Serge D. Belanger - Senior Analyst
I wanted to talk a little bit about some of the label expansion activities, specifically the pediatric study and, I think, you announced a new lower extremity trial. Can you just discuss the timelines for these trials and when you expect to be part of the label? And then maybe the market opportunity for each and how much off-label usage are you currently seeing in these indications?
David M. Stack - Chairman & CEO
Well, let me go backwards, Serge. So I want to be very clear that we only promote a nerve block for upper extremity. With that said, there are places where the physicians are 100% dedicated to what's in the package insert, and there are places where an anesthesiologist will say to us a nerve is a nerve, and I'm going to use it where I think it's the best -- in the best interest of patient care. So we have a little bit of both. Clearly, having a lower extremity nerve block will work to our advantage. That trial is just kicking off. We've met with the FDA. I mean we're clear on exactly what we're going to do. I think that the best estimate, and I'm looking at Rich Scranton here to give me some help if I get off base, is that we would expect to have data sometime mid next year. And then it will be a former sNDA, so it will have to go to the FDA for review. So you would think in a normal course of events that we would have a lower extremity nerve block in the first quarter of 2021.
For peds, it's a little clear, that trial is enrolling very well. We expect to have data by the end of the year. If we submit an sNDA under accelerated approval, which we would have to ask for, of course, we would have an approval early in the summer of 2020. If we do -- if we did not get accelerated approval, it would add 60 days, and it would be in mid-summer of 2020.
So in either case, it would be something where we would be, hopefully, in the market promoting pediatric use in the fourth quarter of 2020 and then the lower extremity nerve block would follow approximately by a year.
Operator
Thank you.

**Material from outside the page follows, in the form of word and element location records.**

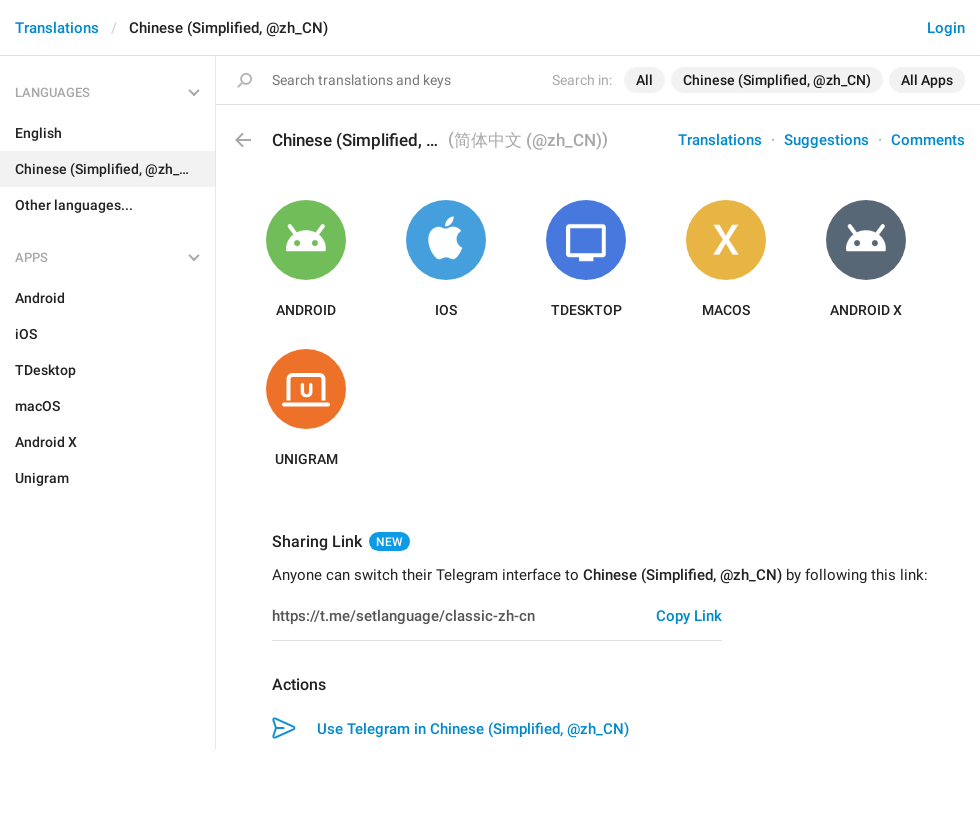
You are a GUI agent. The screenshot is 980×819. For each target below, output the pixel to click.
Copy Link (689, 616)
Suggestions (826, 140)
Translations (57, 28)
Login (946, 28)
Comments (928, 140)
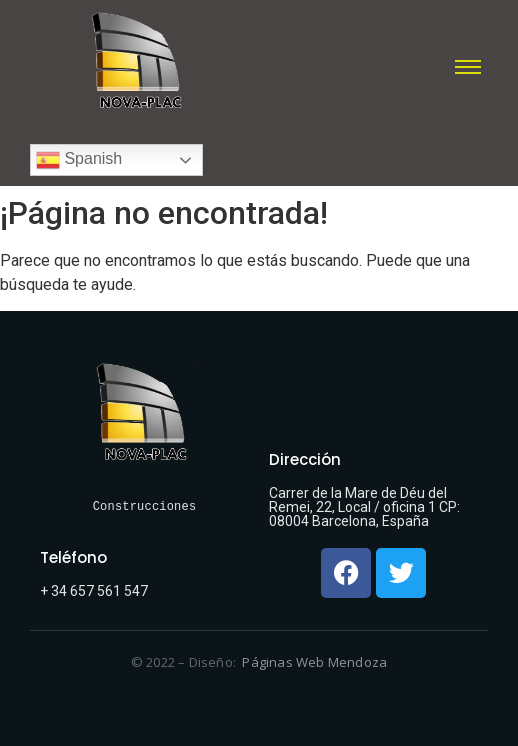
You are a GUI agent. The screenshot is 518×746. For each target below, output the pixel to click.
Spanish (79, 160)
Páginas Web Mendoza (314, 662)
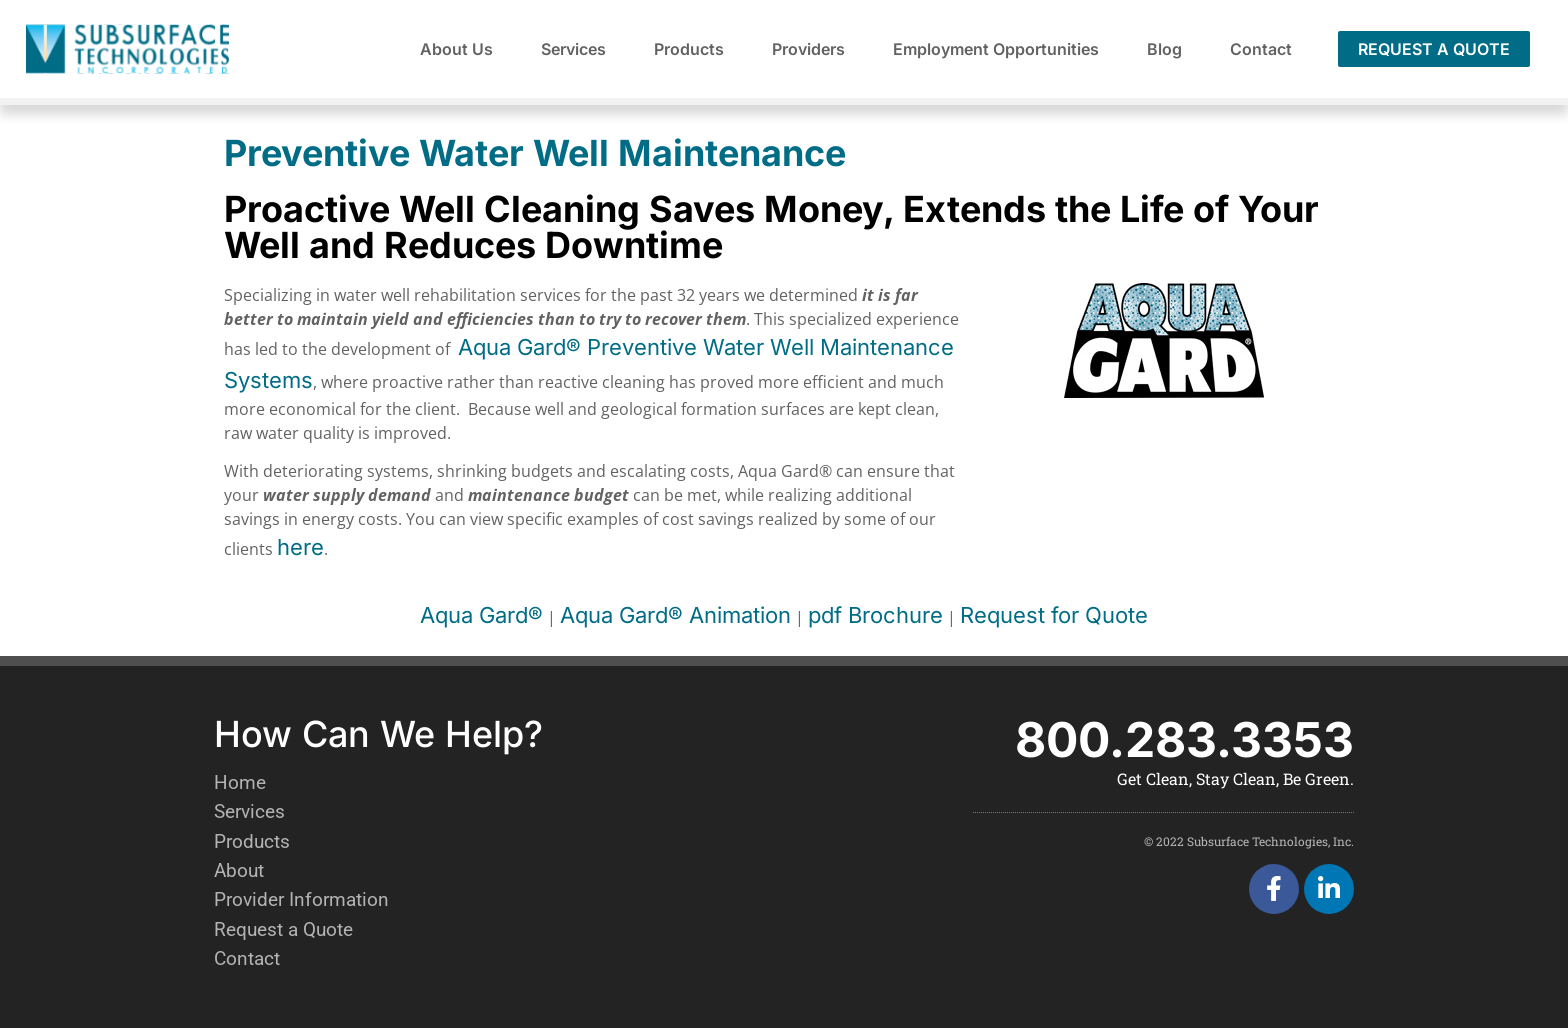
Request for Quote (1054, 615)
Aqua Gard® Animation (675, 615)
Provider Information (301, 899)
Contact (1261, 49)
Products (689, 49)
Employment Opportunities (996, 49)
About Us (456, 49)
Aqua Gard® (481, 615)
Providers (808, 49)
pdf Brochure (875, 615)
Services (573, 49)
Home (240, 782)
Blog (1164, 49)
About (239, 870)
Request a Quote (283, 929)
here (300, 547)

And this does conclude today's Q&A portion. And I would like to turn the conference back over to Chairman and CEO, Mr. Dave Stack.
David M. Stack - Chairman & CEO
Thanks, Michelle. Thank you for your time and attention this morning. We'll be presenting at the Wedbush conference next week and hope to see some of you there. Have a great day.
Operator
Ladies and gentlemen, thank you for participating in today's conference. This does conclude the program, and you may all disconnect. Everyone, have a great day.